На залитой солнцем трибуне восемь.

***

Записки непутевой дочери. Лист отрывной, третий.

Санна и ленивые лапландки. Точнее, лапландка. Точнее, я. Почти лапландка.

– Ну, кажется, готово. – Я с трудом закрыла сумку и обернулась к Санне. – Можно смело отправляться в путь. – В туже секунду замок на моей поклаже с треском разъехался, и содержимое сумки частично вывалилось наружу. – А нет, нельзя.

– Ты можешь не торопиться, не забывай про бабушкины банки. – Сообщила Санна с подоконника, не отрываясь от книги.

– О да, она всегда собирает нас, будто мы едем на войну.

– Господи, зачем кому – то нужна война?– Нахмурилась Санна. – К сожалению, люди часто поддаются эмоциям и часто мыслят неразумно.

– А как же «дятлам снова есть до нас дело»? – Уселась я на свой багаж.

– Нет, Молотов.– Опустив очки, повернула голову ко мне сестра. – Сейчас другое время.

– Удивительно. – Взмахнула я руками. – Как у такой глупой девушки может быть такая умная сестра?

– К сожалению, умственные способности не передаются по наследству. – Не отрываясь от книги, почесала розовые тапочки Санна. – Ты крайне ленива, но не глупа, Виктория Лехтонен. Кстати, на Севере ты сойдешь за свою. Если верить «Калевале», лапландки тоже ленивые. У тебя будет отличная компания.

– Спасибо. – Поклонилась я, убирая волосы в хвост. – Только буду выделяться на их фоне. Я для них слишком "черная".

– Да, ты, скорее, напоминаешь герцогиню из графства Суррей. – Согласилась Санна.– В остальном – типичный папа. А широкий лоб, наверное, от той женщины, которая называет себя нашей мамой.

– Действительно. – Я подошла к зеркалу и взглянула на свое отражение.

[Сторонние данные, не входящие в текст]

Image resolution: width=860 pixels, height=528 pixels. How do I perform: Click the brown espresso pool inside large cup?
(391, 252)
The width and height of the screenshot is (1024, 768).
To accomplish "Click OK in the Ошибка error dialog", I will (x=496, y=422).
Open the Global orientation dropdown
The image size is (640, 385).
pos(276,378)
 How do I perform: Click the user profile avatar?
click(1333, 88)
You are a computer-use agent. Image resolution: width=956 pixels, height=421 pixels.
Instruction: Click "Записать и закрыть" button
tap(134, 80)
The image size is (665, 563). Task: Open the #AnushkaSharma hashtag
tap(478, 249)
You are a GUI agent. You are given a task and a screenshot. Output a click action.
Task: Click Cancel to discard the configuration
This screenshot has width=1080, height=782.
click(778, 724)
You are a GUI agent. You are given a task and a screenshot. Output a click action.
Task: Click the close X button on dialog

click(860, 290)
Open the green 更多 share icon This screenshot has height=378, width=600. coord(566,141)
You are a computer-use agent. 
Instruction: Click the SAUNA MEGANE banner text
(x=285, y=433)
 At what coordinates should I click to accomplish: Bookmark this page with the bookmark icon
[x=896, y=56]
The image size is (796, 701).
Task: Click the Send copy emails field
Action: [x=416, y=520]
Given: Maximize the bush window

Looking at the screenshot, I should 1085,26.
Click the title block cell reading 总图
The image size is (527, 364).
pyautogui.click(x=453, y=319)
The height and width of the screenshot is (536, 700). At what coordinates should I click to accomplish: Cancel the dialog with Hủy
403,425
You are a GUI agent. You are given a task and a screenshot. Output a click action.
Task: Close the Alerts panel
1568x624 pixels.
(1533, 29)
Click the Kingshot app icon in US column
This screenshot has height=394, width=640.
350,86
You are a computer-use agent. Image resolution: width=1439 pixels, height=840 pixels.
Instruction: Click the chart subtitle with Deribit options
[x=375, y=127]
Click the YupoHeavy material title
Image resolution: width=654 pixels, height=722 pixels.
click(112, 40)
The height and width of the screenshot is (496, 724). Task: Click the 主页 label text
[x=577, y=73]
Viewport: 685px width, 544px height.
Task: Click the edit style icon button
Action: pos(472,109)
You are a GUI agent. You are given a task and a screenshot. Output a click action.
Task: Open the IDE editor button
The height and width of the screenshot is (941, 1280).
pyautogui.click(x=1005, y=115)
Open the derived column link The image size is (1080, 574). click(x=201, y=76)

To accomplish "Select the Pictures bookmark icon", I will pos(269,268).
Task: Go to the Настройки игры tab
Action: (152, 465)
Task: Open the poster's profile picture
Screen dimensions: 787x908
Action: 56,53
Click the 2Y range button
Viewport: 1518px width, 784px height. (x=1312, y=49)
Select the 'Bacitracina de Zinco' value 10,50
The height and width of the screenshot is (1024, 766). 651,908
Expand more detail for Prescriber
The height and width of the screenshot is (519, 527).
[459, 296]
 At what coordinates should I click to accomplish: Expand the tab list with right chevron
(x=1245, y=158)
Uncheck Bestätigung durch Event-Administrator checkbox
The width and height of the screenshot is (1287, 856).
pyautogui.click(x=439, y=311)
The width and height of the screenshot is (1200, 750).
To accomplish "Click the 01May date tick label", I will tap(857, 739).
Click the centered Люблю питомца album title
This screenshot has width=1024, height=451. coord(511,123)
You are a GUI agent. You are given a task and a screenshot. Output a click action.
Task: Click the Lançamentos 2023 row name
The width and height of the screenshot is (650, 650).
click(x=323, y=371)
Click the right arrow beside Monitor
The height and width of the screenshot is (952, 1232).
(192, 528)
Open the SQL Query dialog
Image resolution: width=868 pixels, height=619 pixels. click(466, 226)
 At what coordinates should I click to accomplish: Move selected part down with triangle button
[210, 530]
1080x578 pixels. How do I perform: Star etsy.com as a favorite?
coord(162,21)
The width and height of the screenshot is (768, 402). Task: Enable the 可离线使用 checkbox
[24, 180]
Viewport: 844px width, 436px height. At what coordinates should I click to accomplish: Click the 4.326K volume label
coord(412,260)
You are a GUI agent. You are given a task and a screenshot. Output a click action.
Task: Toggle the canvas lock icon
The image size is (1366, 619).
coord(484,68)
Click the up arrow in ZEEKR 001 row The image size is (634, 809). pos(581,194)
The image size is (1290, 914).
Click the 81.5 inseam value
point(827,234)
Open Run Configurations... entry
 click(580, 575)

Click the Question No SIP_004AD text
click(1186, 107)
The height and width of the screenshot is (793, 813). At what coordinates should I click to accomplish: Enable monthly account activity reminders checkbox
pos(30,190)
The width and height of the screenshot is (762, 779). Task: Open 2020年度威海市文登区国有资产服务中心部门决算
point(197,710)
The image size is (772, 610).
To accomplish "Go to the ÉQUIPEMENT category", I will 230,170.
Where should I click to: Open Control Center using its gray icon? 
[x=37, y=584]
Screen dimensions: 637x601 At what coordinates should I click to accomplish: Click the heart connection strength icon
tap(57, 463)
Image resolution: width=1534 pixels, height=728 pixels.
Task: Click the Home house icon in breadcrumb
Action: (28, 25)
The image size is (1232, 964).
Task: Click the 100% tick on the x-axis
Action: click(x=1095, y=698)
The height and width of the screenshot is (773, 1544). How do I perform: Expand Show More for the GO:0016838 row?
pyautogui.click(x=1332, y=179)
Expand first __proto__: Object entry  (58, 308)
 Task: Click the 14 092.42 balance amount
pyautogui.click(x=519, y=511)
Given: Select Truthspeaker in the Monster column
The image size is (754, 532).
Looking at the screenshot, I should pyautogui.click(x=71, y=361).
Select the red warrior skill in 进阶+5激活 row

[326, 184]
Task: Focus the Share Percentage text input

Лапландкой тут и не пахло. Черные, как смоль, волосы. Темны, как ночь, глаза. Лишь широкий лоб и вздернутый нос выдавали во мне возможные финские корни – наследие матери, которую я смутно помнила. Мелкие черты – глаза, рот, вытянутое лицо. Уже проступающие морщины – остаток нервного детства. Сначала мама называла меня Lapsi- ребенок, а затем psykopaatti. Круговорот ее отношения ко мне. Тетю Йоханну спасло лишь то, что она была такой же. Psykopaatti. Мама пыталась со мной бороться, тетя Йоханна – понять. Вот и вся разница.

Я вновь уселась на чемодан. Меня не будет дома почти полгода. За свои 20 я выезжала из страны всего пару раз и все это время страшно скучала. По своей огромной семье. Страшная вещь – зона комфорта. Но такая приятная.